For seemingly forever, including a couple of decades at The New Yorker, Pauline Kael was the outspoken voice of people who love an unseemly art. Movies, by their nature, cannot aspire to find that one, golden patron who will pay for their work. Instead, they must seek a mass audience, which means one must not be too hoity-toity. The business of movies is to make a product at a price that will entice enough people to pay for it to yield a profit. It's the same business model that a kid selling lemonade or Boeing making air craft uses.

If a critic has any purpose, it's to upbraid the movie producer who tries to slip bad films past an unsuspecting audience, to alert that audience to something that is unexpectedly good, and to do it in a manner that keeps people interested in her own, subjective opinion.... because it's all opinions, and it's all subjective... and ultimately, to let her audience know why: why this movie is good, why that movie is bad, why the third is junk, but good junk, and the fourth bad junk. She must be a prude and a pander, and enormously popular. And, to a certain extent, she must be feared.

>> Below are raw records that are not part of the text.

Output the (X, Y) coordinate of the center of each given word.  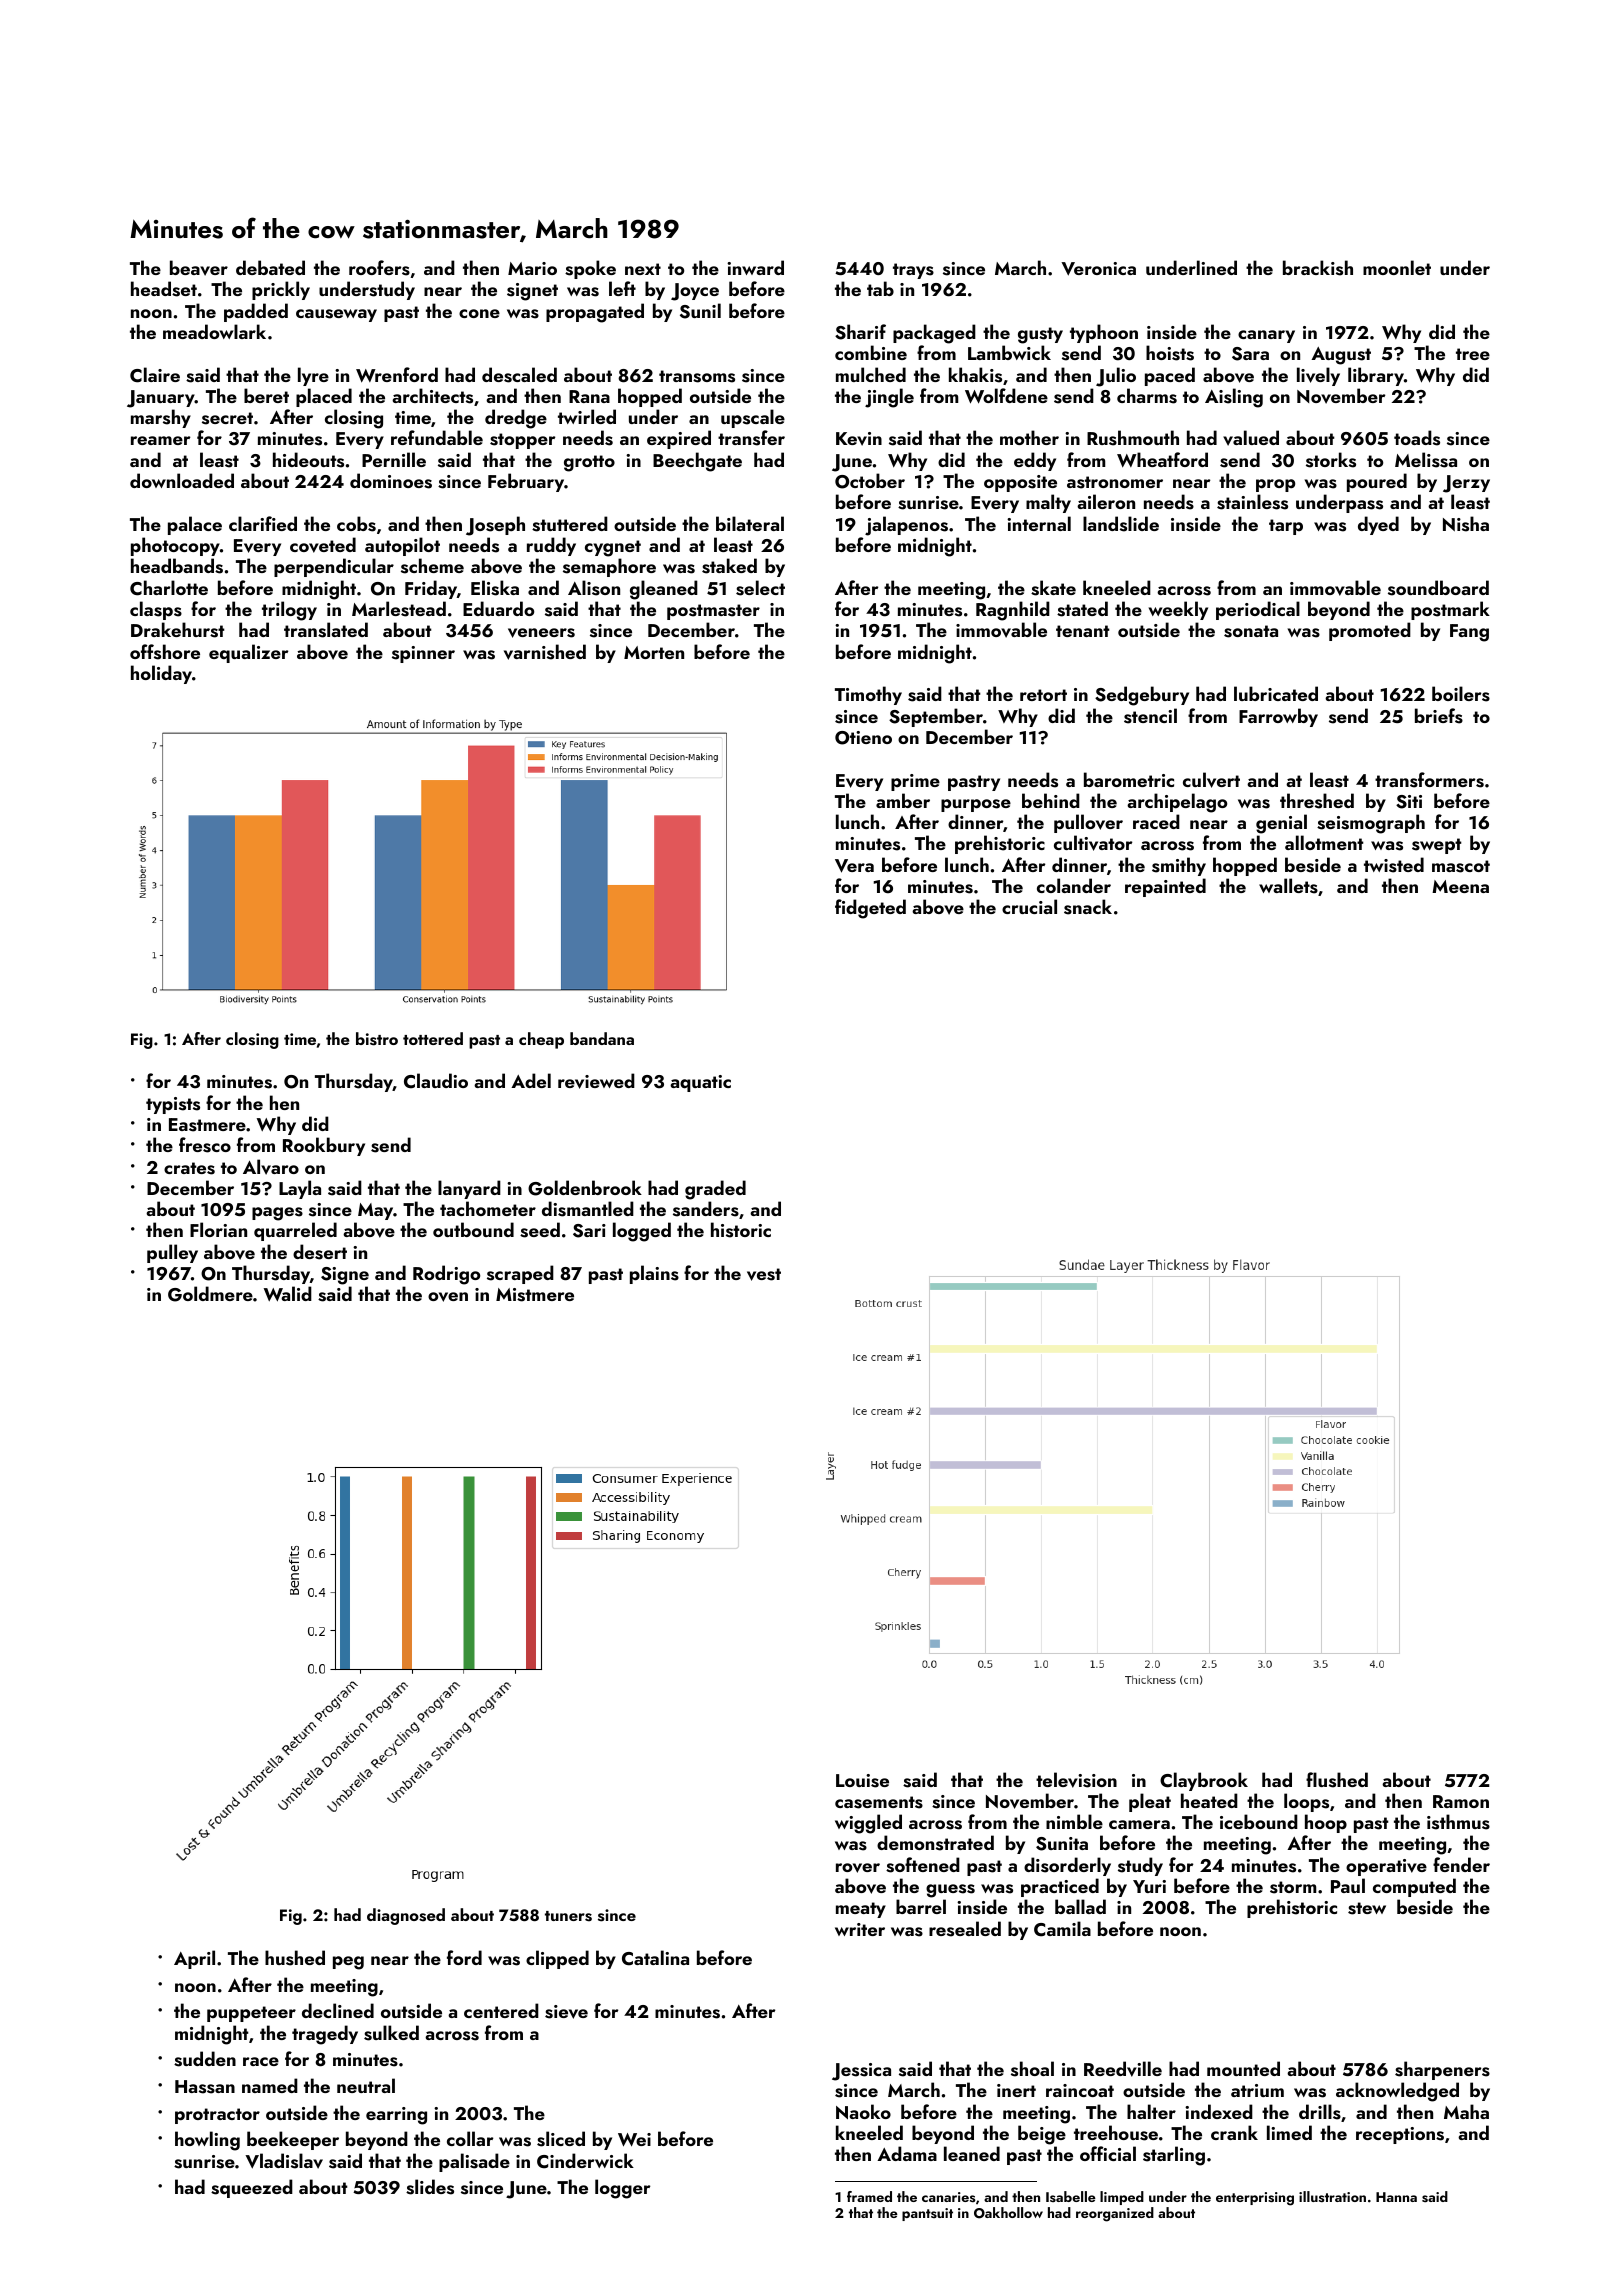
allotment (1324, 842)
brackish (1318, 268)
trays (913, 271)
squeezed (252, 2188)
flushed (1337, 1780)
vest (764, 1274)
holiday (161, 674)
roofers (379, 268)
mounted (1243, 2068)
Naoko (863, 2111)
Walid (288, 1294)
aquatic (700, 1083)
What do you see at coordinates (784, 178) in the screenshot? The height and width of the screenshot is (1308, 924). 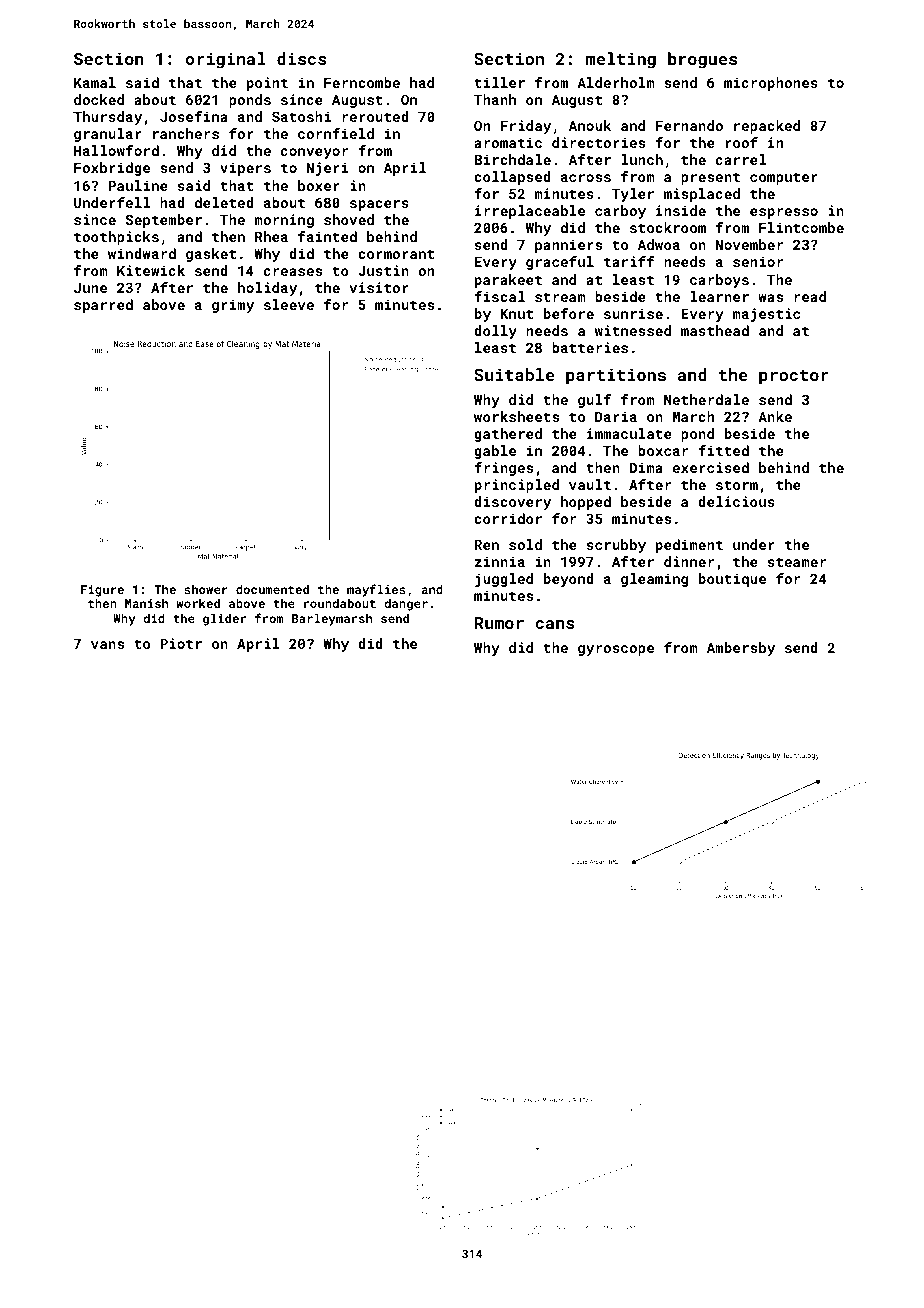 I see `computer` at bounding box center [784, 178].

All this Miss Kael did, with her world-weary attitude, her accessible, combative prose, her position as a reviewer for The New Yorker, and her books.

If this movie has any value, it's to alert people to the existence of Miss Kael's writing, to let them know that here's someone who has seen these films and might be able to tell them something that would enrich their understanding of them. Yet what matters about Miss Kael is not her life, or her rise to prominence. It's her writing. So read what she wrote.